§ Required work
For this exercise, copy exactly only the lines from the one containing "Where should I click to: Click" to the final line of the material below, without the pictures.

*** Supplied material ***

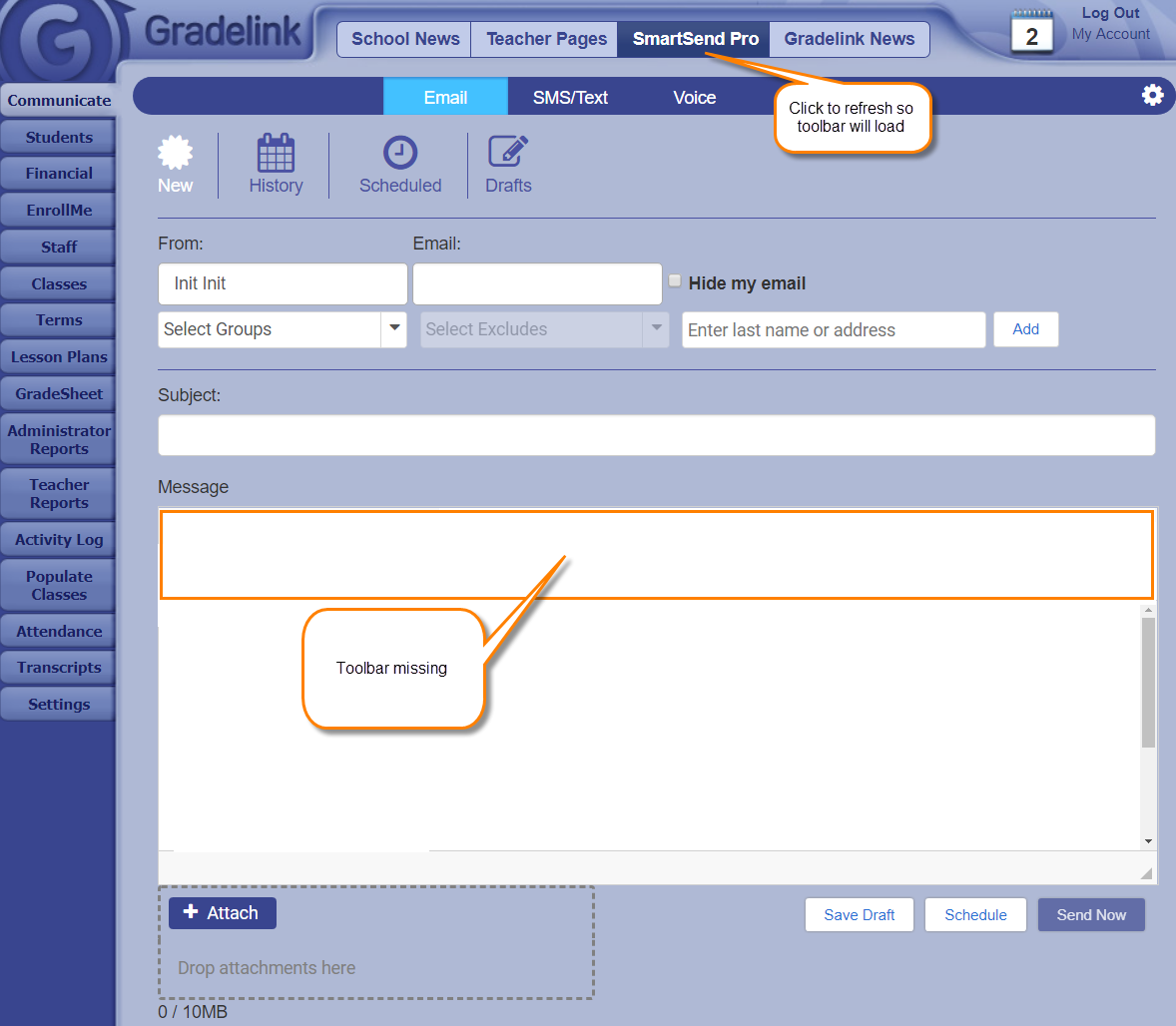
Task: Click the Attach button
Action: [222, 912]
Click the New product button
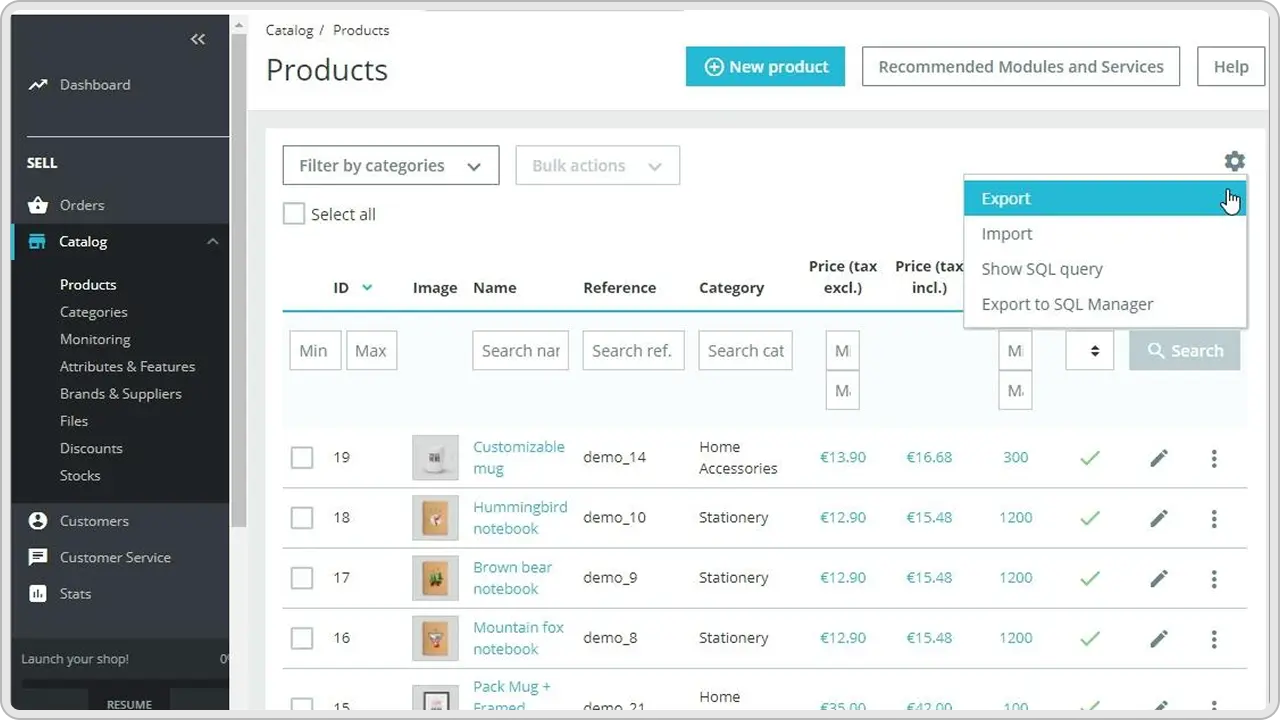1280x720 pixels. click(x=765, y=67)
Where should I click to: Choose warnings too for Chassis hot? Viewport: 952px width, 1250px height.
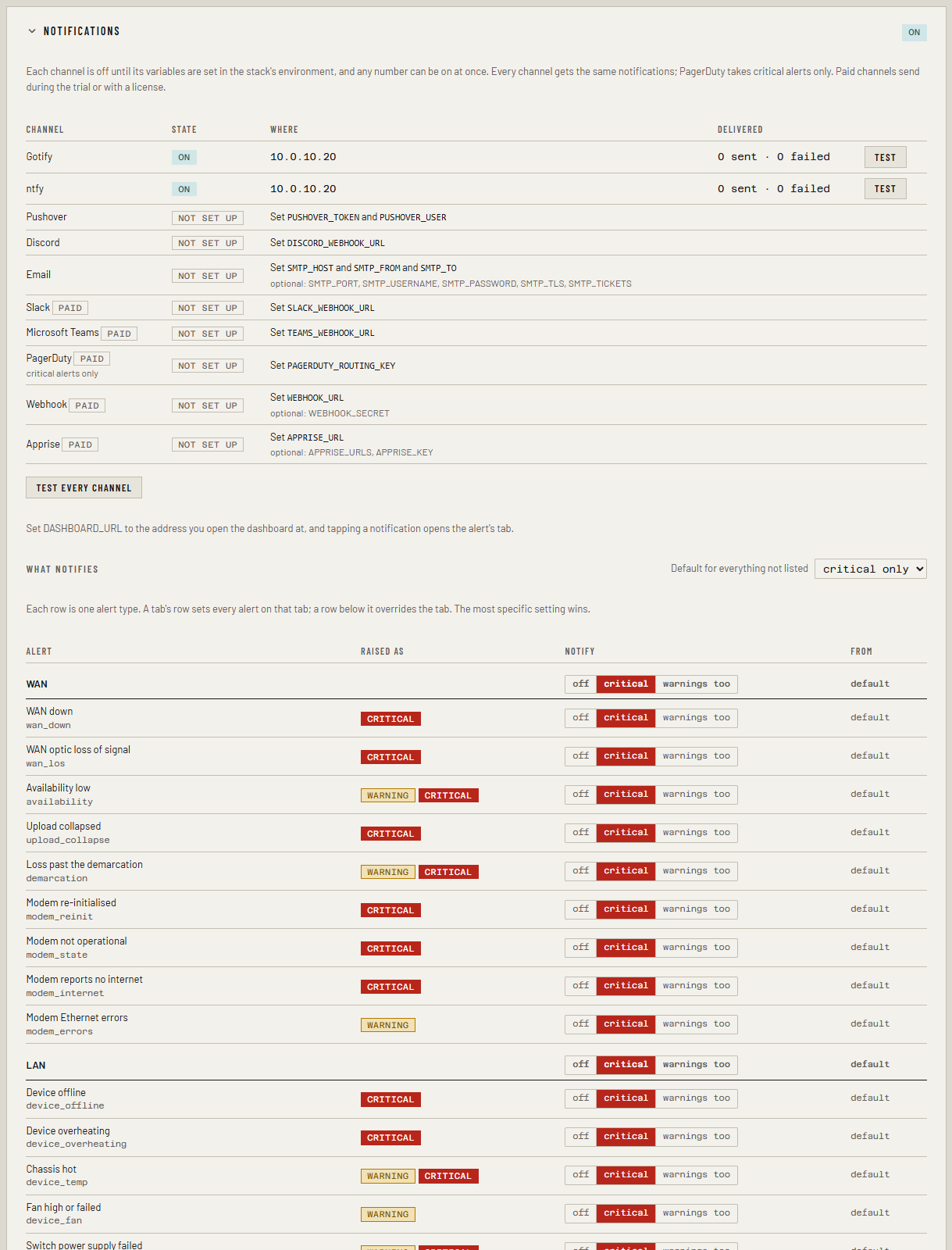tap(696, 1174)
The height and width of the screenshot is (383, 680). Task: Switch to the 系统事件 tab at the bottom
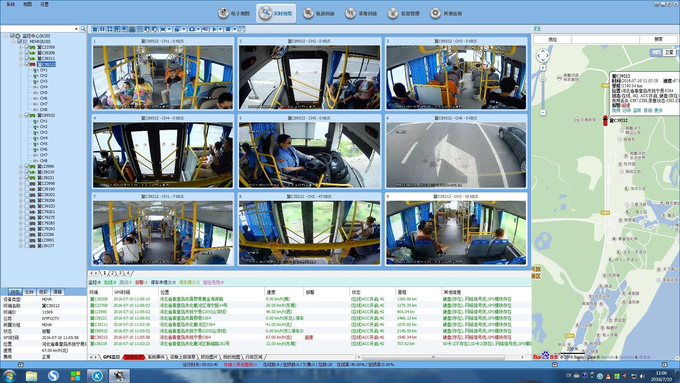(x=156, y=357)

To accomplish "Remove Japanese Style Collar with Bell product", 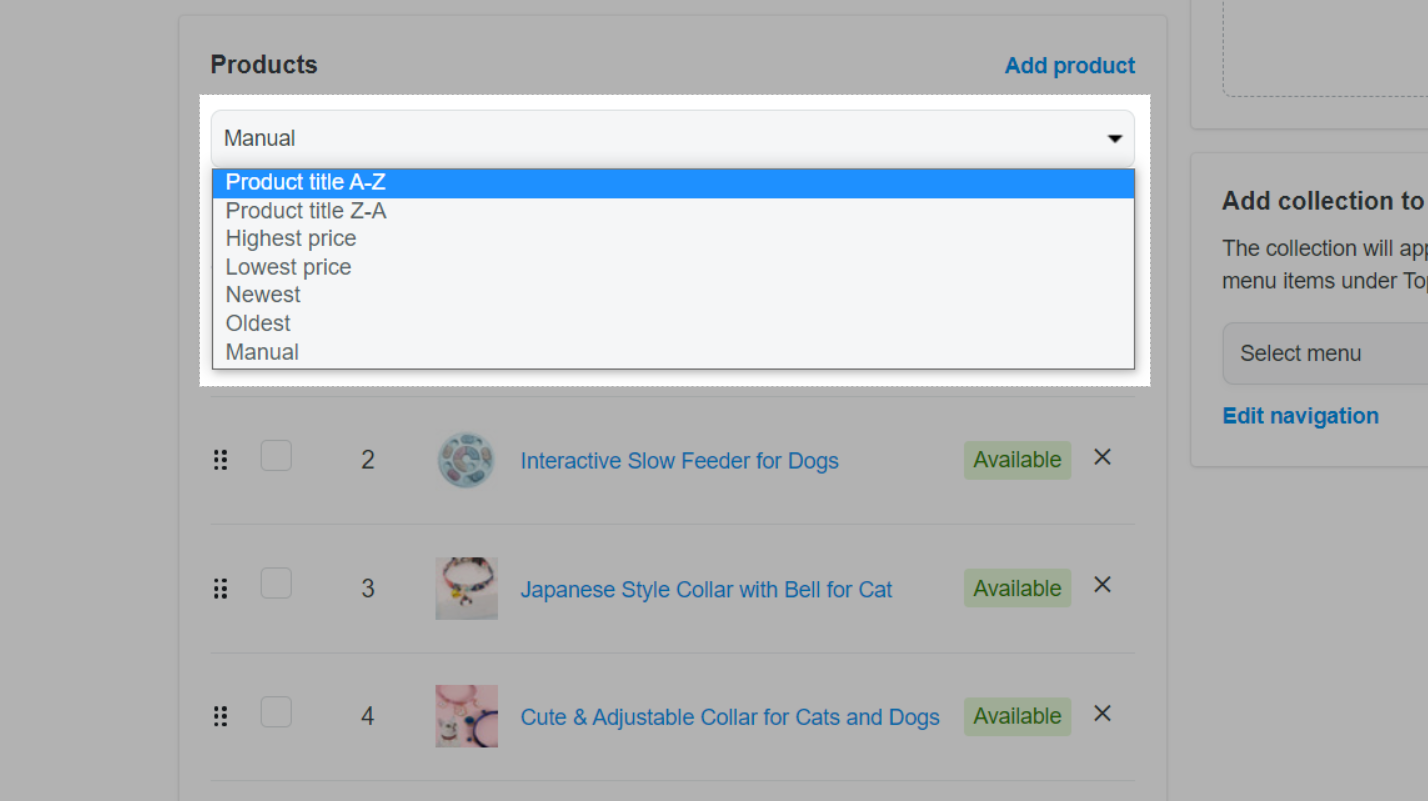I will click(1102, 585).
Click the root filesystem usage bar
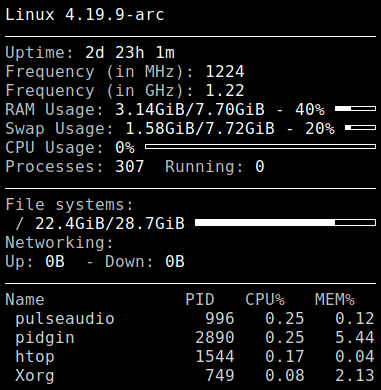The width and height of the screenshot is (381, 390). point(285,223)
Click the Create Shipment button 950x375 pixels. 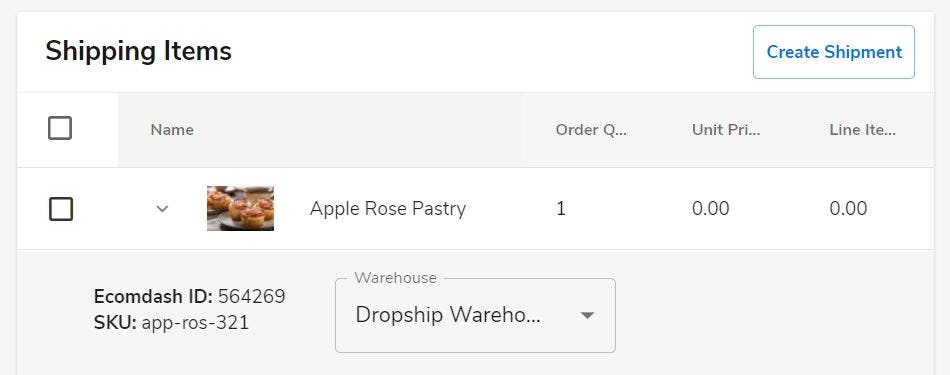pyautogui.click(x=834, y=52)
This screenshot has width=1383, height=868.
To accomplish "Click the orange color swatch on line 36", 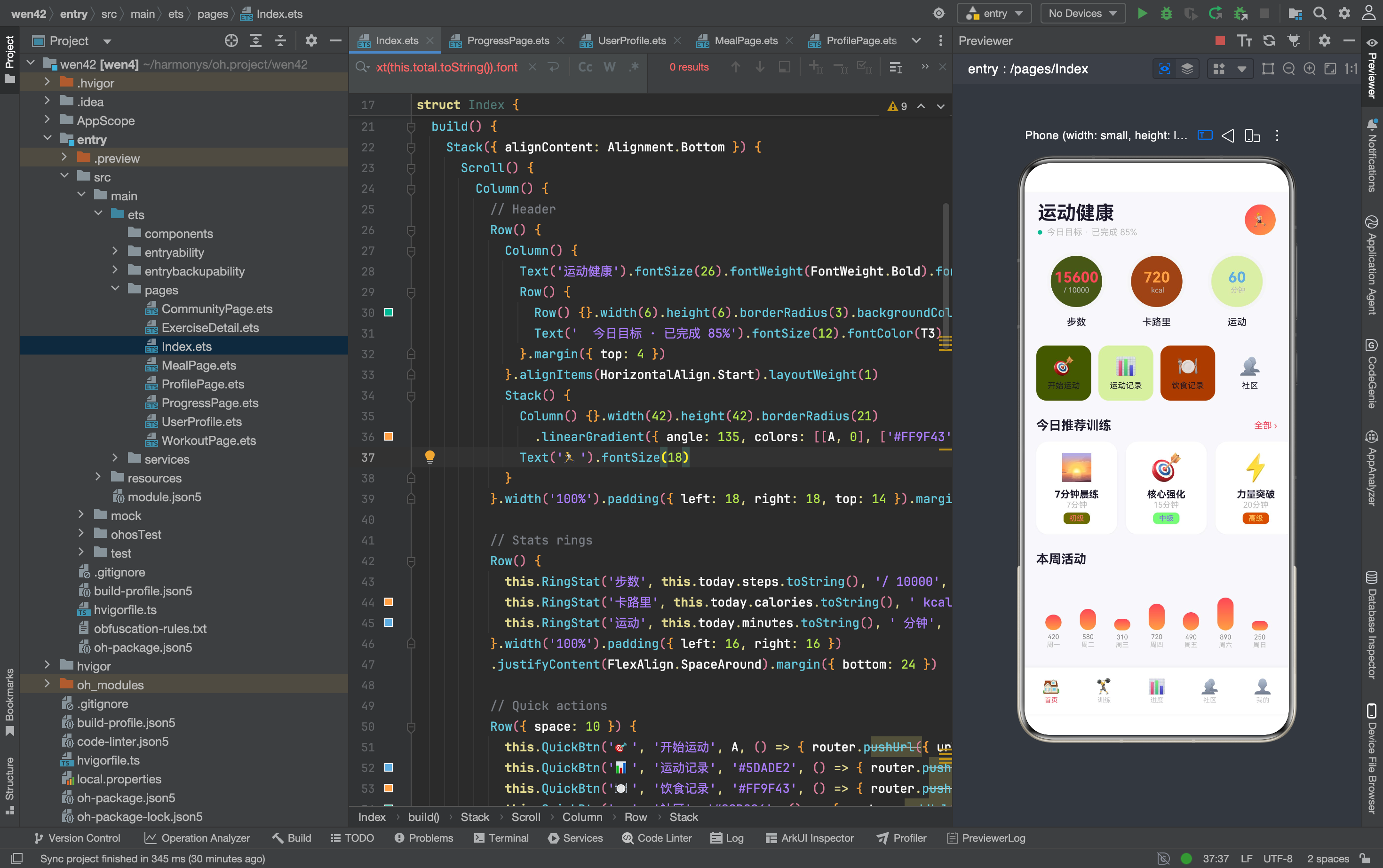I will tap(388, 436).
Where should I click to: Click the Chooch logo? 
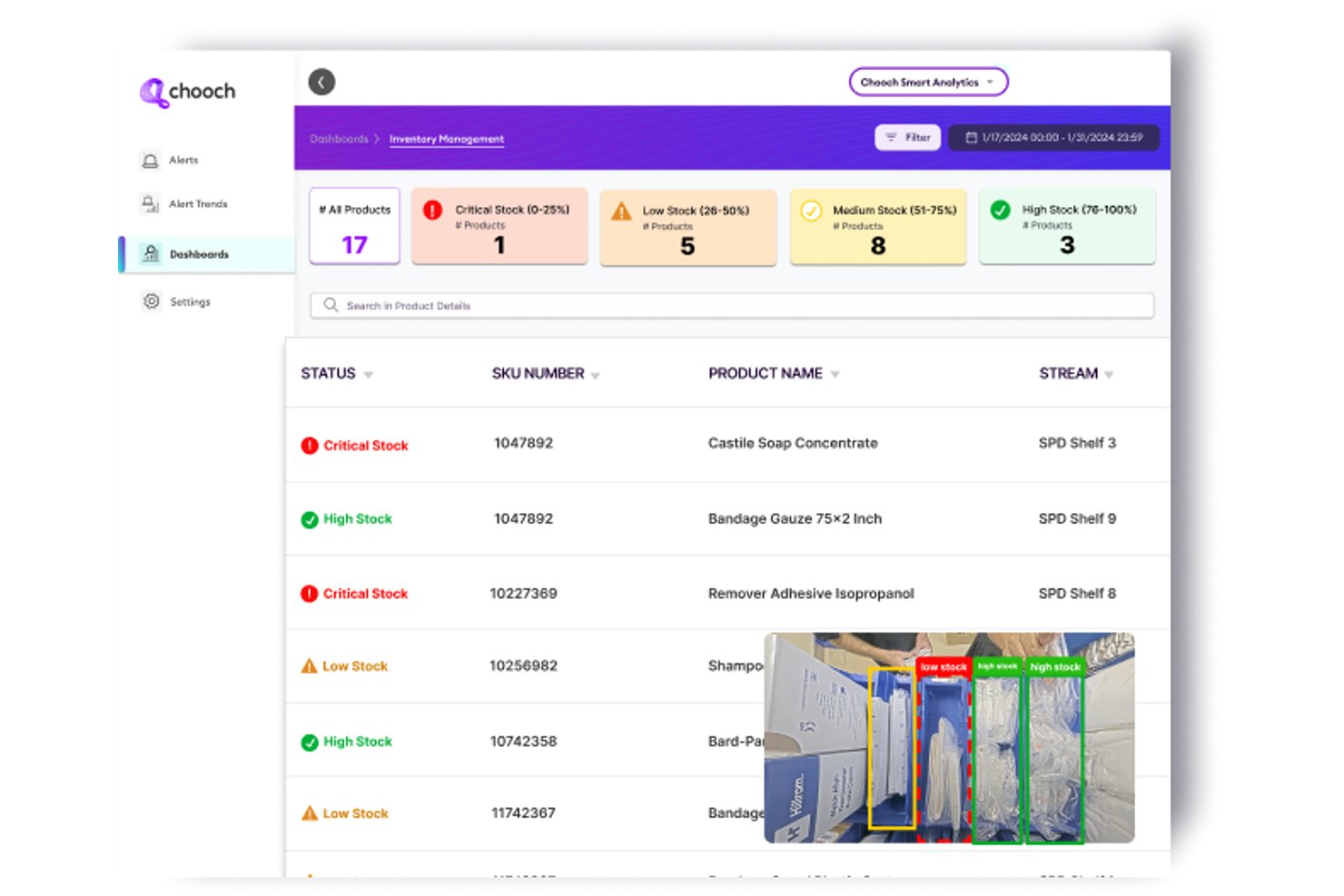click(187, 92)
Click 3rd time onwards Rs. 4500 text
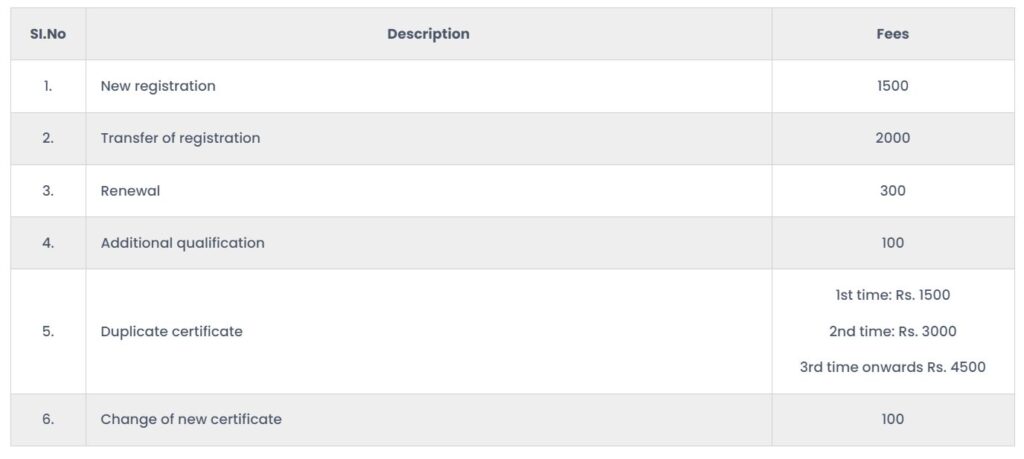Viewport: 1024px width, 459px height. [x=893, y=367]
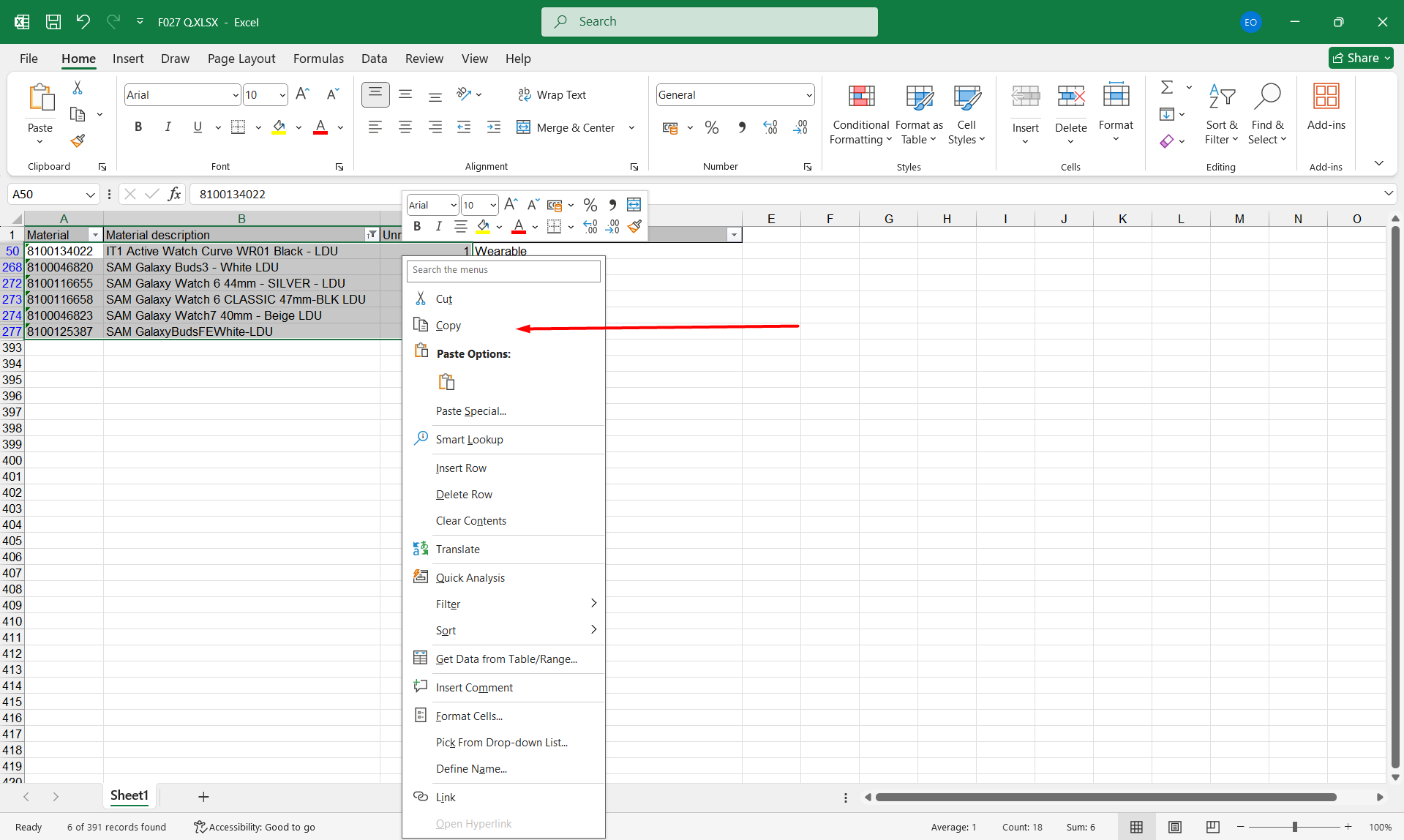Adjust the zoom slider in status bar
Viewport: 1404px width, 840px height.
coord(1294,827)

*** End of Supplied material ***

§ Task response
Where should I click to: Click the Chooch logo? 
click(187, 92)
Click 3rd time onwards Rs. 4500 text
Viewport: 1024px width, 459px height. [x=893, y=367]
Adjust the zoom slider in status bar
Viewport: 1404px width, 840px height.
coord(1294,827)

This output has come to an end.